### Document text:
▬▬▬▬▬▬
What Was Lost? - Review
Review on the Bedside Crow website


What Was Lost? – First 5 Chapters
Download the first 5 chapters of the book from the BBC Five Live website


What Was Lost? – Book Detail
Book detail on the Tindal Street Press website


Catherine O’Flynn Profile
Profile on the Wikipedia website


Desolation Blues
Review of the book on the Guardian Unlimited website


What Was Lost - Extract
Watch O’Flynn reading an extract from the book on the Brightcove website


What Was Lost – News Detail
Detail on the book on O’Flynn’s agent, Lucy Luck’s website


Tindal Street Press
The excellent independent publishers’ official website



Catherine O’Flynn’s debut novel, ‘What Was Lost’ is so tightly and skilfully plotted that I would be in great danger of giving away the ending if I even hinted at its intricacies. Let’s just say that planting the seeds of the denouement so subtly that the reader doesn’t forget them, but is still surprised when they eventually come to flower, is a very difficult trick to pull off, and one which Ms O’Flynn has handled with the skill of an old hand at the game.

The story begins in 1984 when we are drawn into the fantasy world of ten-year-old Kate Meaney. Her mother left some years before, her father dies of a stroke and Kate is being brought up by her grandmother. She is a withdrawn, clever, watchful child. She spends all her spare time imagining she is a detective and wanders the floors of the new Green Oaks shopping centre with Mickey, her stuffed chimp. Together they are Falcon Investigations and keep perpetual look-out for thieves, robbers, spies and potential kidnappers.

Then one day she disappears, completely, as if into thin air.

The action then jumps to 2003. Green Oaks has expanded. The vast explosion of consumerism has spawned extra floors, whole new areas and an intricate network of service tunnels and backstairs. It is peopled by the bleakly deserted, the aimless, the confused and deluded, lost souls abandoned like wraiths drifting in the wind-wake of the onrush of the material progress which everyone told them was their birthright.

There is Lisa, who lives with Ed, in a ‘relationship’ so inert as to barely earn the name. Ed’s philosophy: ‘That’s the point of life, isn’t it ? To waste time until you die. You have to waste the time.’ Her older brother was one of the main suspects at the time of Kate’s disappearance and left town himself soon afterwards. She is the deputy manager of Your Music and her world is peopled by manic managers, psychopathic area-managers and apathetic underlings.

And there is Kurt, a security officer, in mourning for his dead lover, who spends his sleepless nights staring at the world through the medium of grey, bleached CCTV pictures of the deserted malls and dusty service tunnels. In them he occasionally glimpses the ghost of a little girl holding a woollen monkey. His work partner is Gavin, a man who has amassed an endless, encyclopaedic knowledge of the history of Green Oaks. He bombards Kurt with the tiniest facts until he literally bores him to tears.
▬▬▬▬▬▬
### Extracted entries:
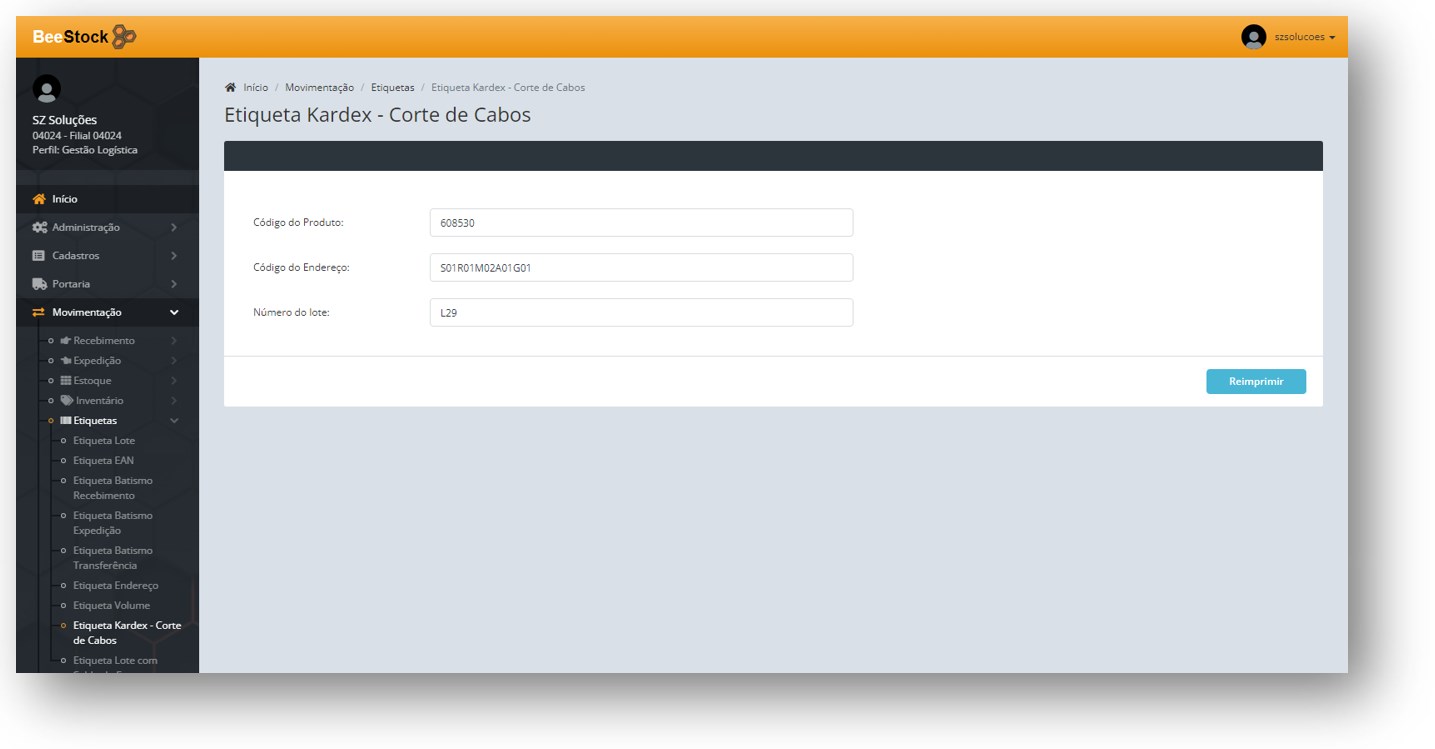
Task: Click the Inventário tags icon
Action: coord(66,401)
▬▬▬▬▬▬
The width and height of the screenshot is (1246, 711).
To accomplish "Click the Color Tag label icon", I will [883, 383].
▬▬▬▬▬▬
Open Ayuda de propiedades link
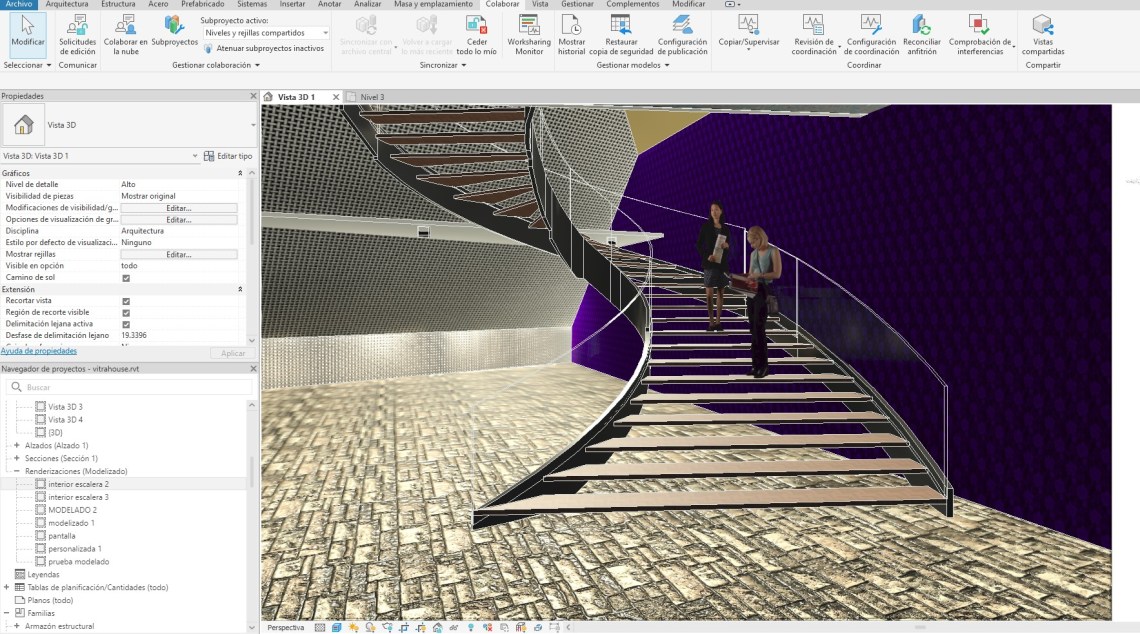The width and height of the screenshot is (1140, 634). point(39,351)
▬▬▬▬▬▬
### Exercise task:
Copy out everything from "The story begins" down to "and potential kidnappers." in the book review.

### Result for this exercise:
The story begins in 1984 when we are drawn into the fantasy world of ten-year-old Kate Meaney. Her mother left some years before, her father dies of a stroke and Kate is being brought up by her grandmother. She is a withdrawn, clever, watchful child. She spends all her spare time imagining she is a detective and wanders the floors of the new Green Oaks shopping centre with Mickey, her stuffed chimp. Together they are Falcon Investigations and keep perpetual look-out for thieves, robbers, spies and potential kidnappers.